A run of data
[START]
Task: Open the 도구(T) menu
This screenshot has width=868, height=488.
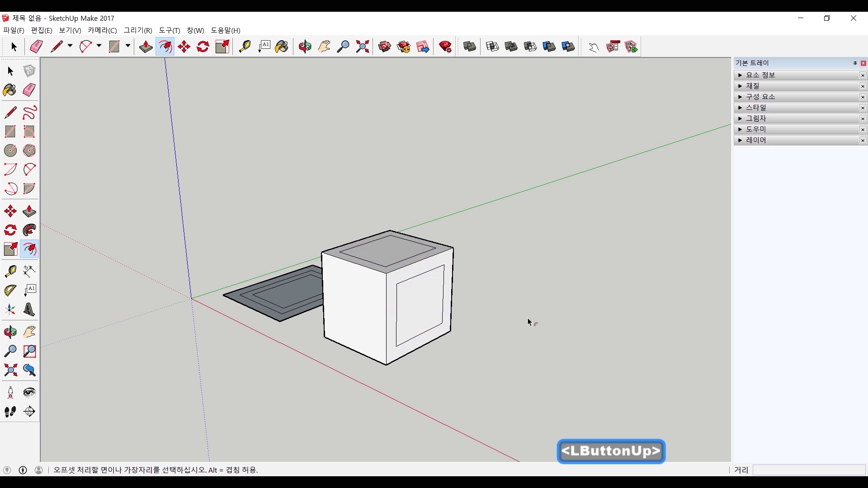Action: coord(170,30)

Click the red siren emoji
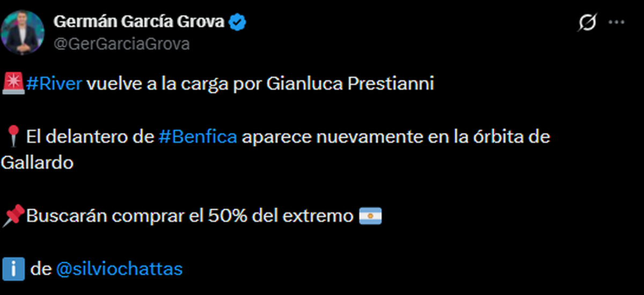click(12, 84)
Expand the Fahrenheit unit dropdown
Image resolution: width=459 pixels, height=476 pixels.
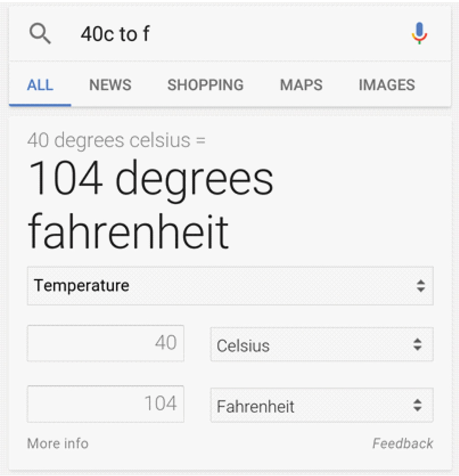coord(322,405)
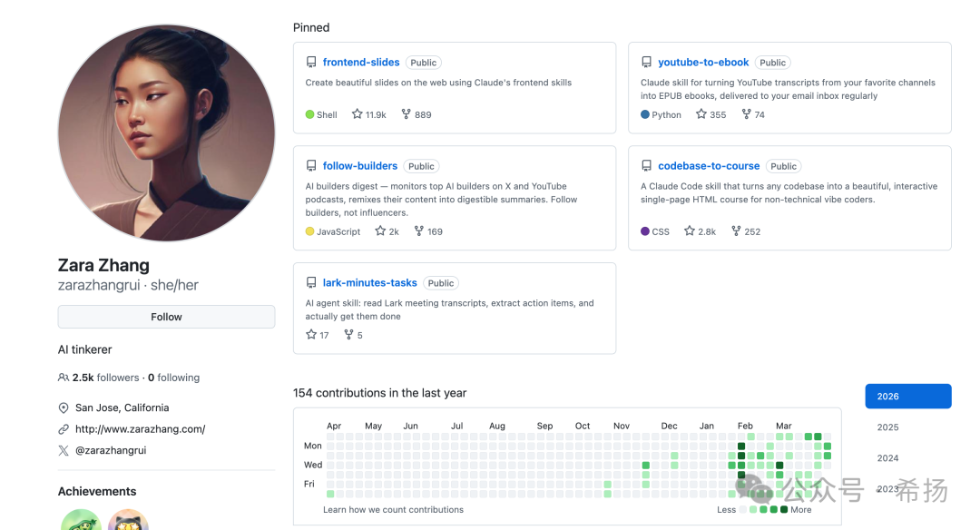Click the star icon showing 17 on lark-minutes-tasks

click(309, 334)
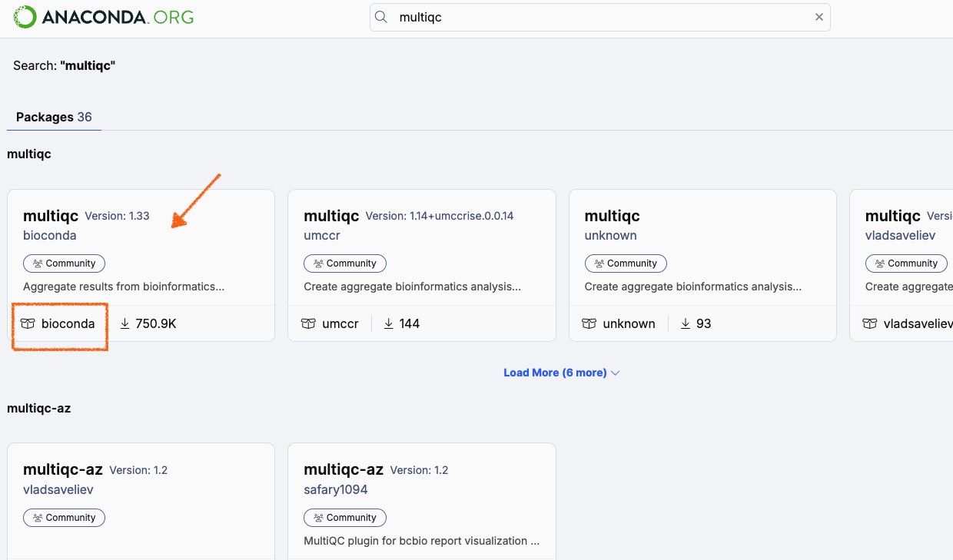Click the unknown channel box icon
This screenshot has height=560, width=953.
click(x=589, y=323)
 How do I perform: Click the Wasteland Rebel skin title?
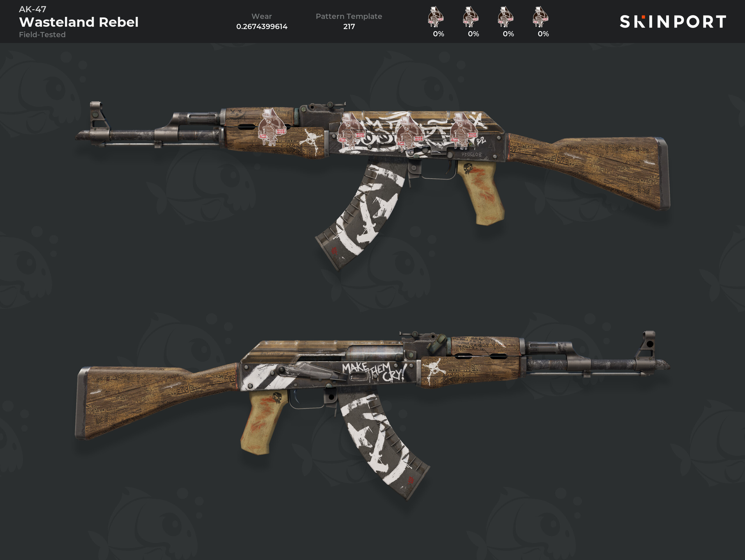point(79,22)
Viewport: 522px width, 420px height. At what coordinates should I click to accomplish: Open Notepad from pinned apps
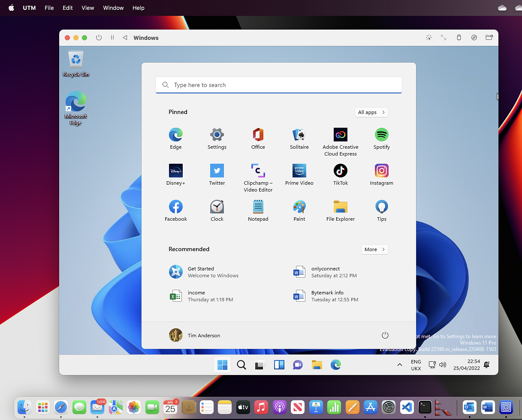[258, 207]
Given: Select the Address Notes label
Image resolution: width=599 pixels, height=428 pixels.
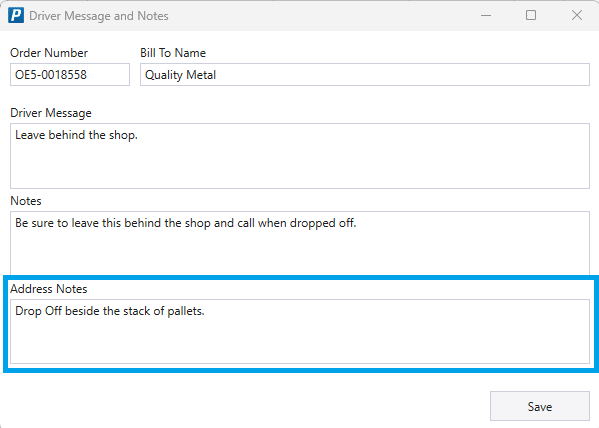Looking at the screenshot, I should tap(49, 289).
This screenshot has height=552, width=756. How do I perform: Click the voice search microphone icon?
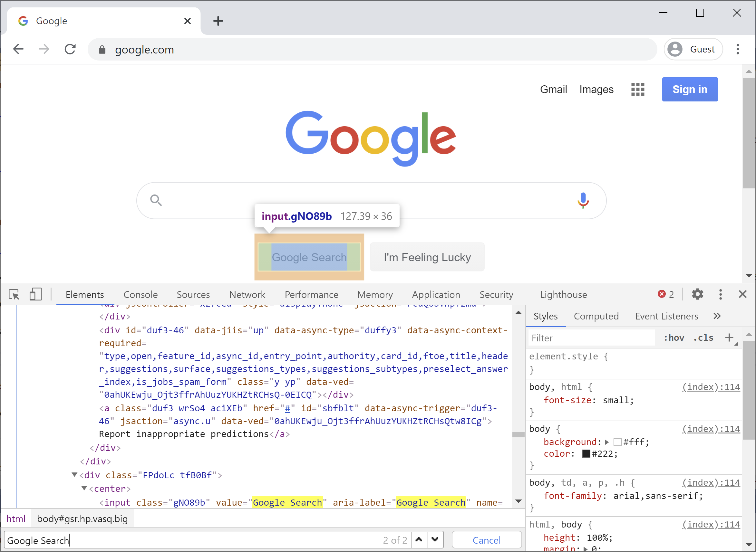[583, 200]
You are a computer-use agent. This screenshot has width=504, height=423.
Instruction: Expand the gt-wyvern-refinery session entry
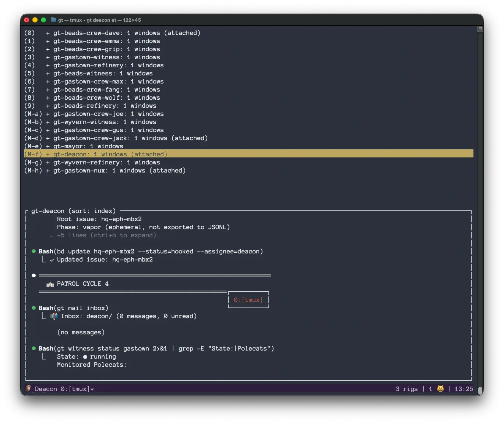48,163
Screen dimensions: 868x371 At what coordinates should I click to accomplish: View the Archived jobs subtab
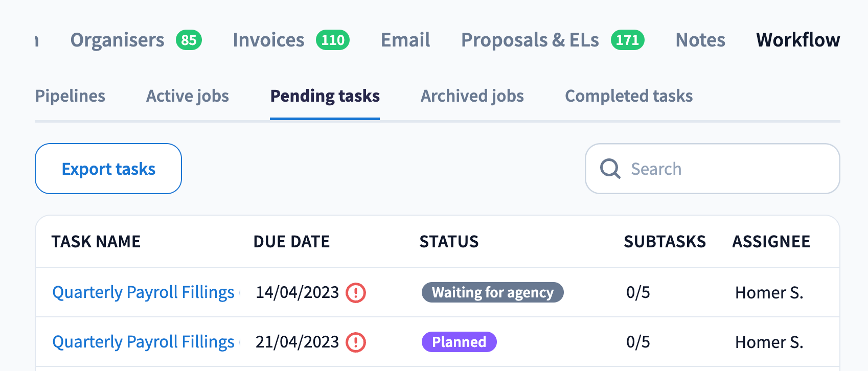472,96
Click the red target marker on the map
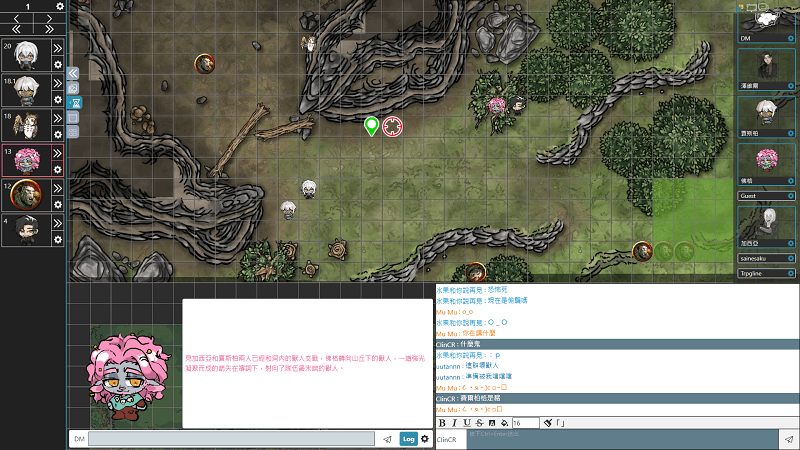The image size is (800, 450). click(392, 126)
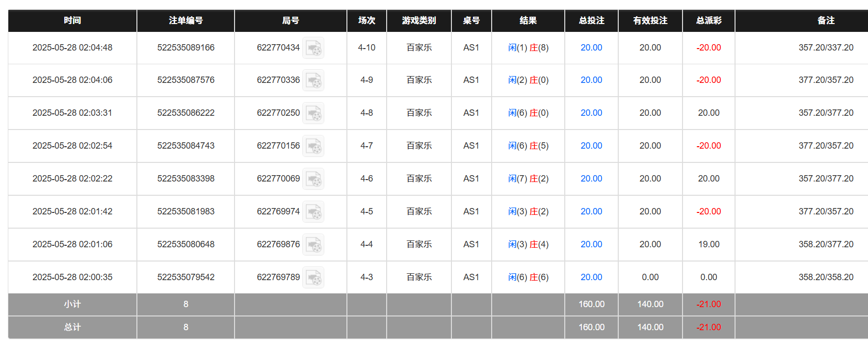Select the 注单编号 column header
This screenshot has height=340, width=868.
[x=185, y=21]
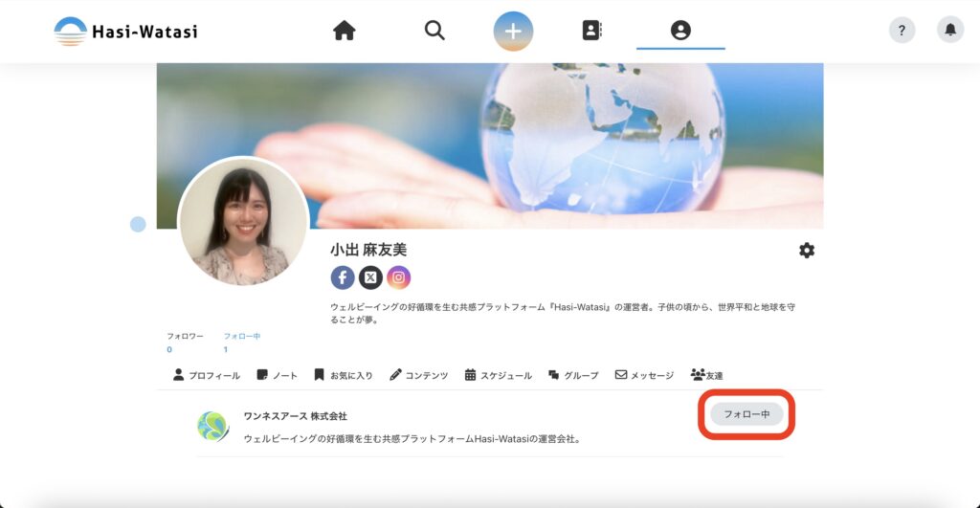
[END]
> Goal:
Reproduce the data above, swapping "Fahrenheit" for "Celsius" and changing nothing else. Leave the pictures out.

> Solution to the problem:
Task: Open the 도구(T) menu
This screenshot has width=868, height=488.
Action: coord(170,30)

Click the red siren emoji
click(12, 84)
Expand the Celsius unit dropdown
Image resolution: width=459 pixels, height=476 pixels.
coord(322,405)
Click the star icon showing 17 on lark-minutes-tasks

click(309, 334)
Click the unknown channel box icon
This screenshot has height=560, width=953.
click(x=589, y=323)
 How do I perform: Click the Wasteland Rebel skin title?
point(79,22)
Viewport: 522px width, 420px height. At what coordinates should I click to accomplish: Open Notepad from pinned apps
[258, 207]
Given: Select the Address Notes label
Image resolution: width=599 pixels, height=428 pixels.
Looking at the screenshot, I should tap(49, 289).
This screenshot has height=552, width=756. How do I perform: Click the voice search microphone icon?
[583, 200]
You are a computer-use agent. This screenshot has width=504, height=423.
Instruction: Expand the gt-wyvern-refinery session entry
48,163
Screen dimensions: 868x371 At what coordinates should I click to accomplish: View the Archived jobs subtab
472,96
Click the red target marker on the map
The image size is (800, 450). click(392, 126)
Select the 注单编号 column header
This screenshot has height=340, width=868.
[x=185, y=21]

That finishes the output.